* [EXTRAIT CITÉ]:
────

La croissance est la plus vive quand la proportion des 25/40 ans s’accroît au sein de la population d’un pays. Ce fut le cas durant les Trente Glorieuses en Europe et aux États-Unis. Cela a été le cas en Chine jusqu’en 2015 et cela concerne aujourd’hui des pays comme l’Inde, les Philippines, le Vietnam, etc. Le vieillissement accéléré des pays occidentaux pèsera sur leur croissance. Certes, en la matière, la Chine est confronté au même problème tout en ayant encore la possibilité de réduire la population employée dans le secteur agricole. Ces transferts vers des secteurs à plus forte productivité devraient permettre, du moins pour un temps, de maintenir la croissance. En revanche, l’Inde, tout comme les pays d’Afrique, bénéficie d’un contexte démographique favorable jusque dans les années 2060.

────

* [DONNÉES FOURNIES]:
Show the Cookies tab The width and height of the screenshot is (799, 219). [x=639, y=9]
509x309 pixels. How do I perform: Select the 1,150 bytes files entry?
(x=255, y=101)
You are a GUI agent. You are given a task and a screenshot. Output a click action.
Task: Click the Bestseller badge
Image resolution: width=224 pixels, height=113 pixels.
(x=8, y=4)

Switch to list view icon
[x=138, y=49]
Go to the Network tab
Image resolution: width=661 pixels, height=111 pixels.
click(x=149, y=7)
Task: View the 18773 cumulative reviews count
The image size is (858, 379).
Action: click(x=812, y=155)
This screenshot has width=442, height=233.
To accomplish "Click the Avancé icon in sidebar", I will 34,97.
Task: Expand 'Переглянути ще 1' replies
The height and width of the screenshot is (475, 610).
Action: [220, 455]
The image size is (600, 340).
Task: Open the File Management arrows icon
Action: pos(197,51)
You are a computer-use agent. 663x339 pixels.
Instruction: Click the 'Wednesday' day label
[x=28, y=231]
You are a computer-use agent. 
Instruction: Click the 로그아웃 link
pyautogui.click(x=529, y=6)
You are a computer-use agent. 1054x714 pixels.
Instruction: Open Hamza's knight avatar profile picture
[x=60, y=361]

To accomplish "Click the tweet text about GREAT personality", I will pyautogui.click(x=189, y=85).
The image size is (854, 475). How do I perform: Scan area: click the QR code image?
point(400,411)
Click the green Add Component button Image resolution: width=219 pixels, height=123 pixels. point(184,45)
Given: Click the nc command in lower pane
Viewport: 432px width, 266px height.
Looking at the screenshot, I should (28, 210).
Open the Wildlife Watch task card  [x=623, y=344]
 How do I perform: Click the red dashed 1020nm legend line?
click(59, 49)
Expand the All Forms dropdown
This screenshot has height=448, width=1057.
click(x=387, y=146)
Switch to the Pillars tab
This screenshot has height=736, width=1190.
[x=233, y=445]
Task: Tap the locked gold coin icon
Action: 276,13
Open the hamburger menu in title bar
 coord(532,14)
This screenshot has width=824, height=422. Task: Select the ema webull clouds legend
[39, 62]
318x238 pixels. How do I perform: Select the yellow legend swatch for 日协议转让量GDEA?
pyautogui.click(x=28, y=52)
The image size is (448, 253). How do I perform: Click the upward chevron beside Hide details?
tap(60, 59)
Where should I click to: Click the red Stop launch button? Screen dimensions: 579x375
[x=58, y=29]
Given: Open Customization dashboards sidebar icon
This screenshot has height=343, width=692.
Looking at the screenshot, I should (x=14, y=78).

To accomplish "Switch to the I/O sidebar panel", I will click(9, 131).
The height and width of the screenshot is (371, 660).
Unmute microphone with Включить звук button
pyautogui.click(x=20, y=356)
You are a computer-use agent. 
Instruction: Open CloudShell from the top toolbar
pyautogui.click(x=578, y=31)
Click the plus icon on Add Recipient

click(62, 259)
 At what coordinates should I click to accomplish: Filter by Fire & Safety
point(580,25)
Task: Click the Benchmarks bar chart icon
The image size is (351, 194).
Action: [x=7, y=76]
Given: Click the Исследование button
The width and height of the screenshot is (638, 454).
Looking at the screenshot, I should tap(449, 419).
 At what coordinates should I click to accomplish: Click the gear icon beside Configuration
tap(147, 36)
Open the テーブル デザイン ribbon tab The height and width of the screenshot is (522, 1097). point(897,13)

────

* [À FAIRE]:
- 1) Veuillez recopier l'extrait sur la croissance et la démographie en commençant par « La croissance est » et en terminant par « les années 2060. ».
- 2) D'après l'extrait sur la croissance et la démographie, jusqu'à quand l'Inde bénéficie-t-elle d'un contexte démographique favorable ?

* [SOLUTIONS]:
- 1)
La croissance est la plus vive quand la proportion des 25/40 ans s’accroît au sein de la population d’un pays. Ce fut le cas durant les Trente Glorieuses en Europe et aux États-Unis. Cela a été le cas en Chine jusqu’en 2015 et cela concerne aujourd’hui des pays comme l’Inde, les Philippines, le Vietnam, etc. Le vieillissement accéléré des pays occidentaux pèsera sur leur croissance. Certes, en la matière, la Chine est confronté au même problème tout en ayant encore la possibilité de réduire la population employée dans le secteur agricole. Ces transferts vers des secteurs à plus forte productivité devraient permettre, du moins pour un temps, de maintenir la croissance. En revanche, l’Inde, tout comme les pays d’Afrique, bénéficie d’un contexte démographique favorable jusque dans les années 2060.

- 2) Jusque dans les années 2060.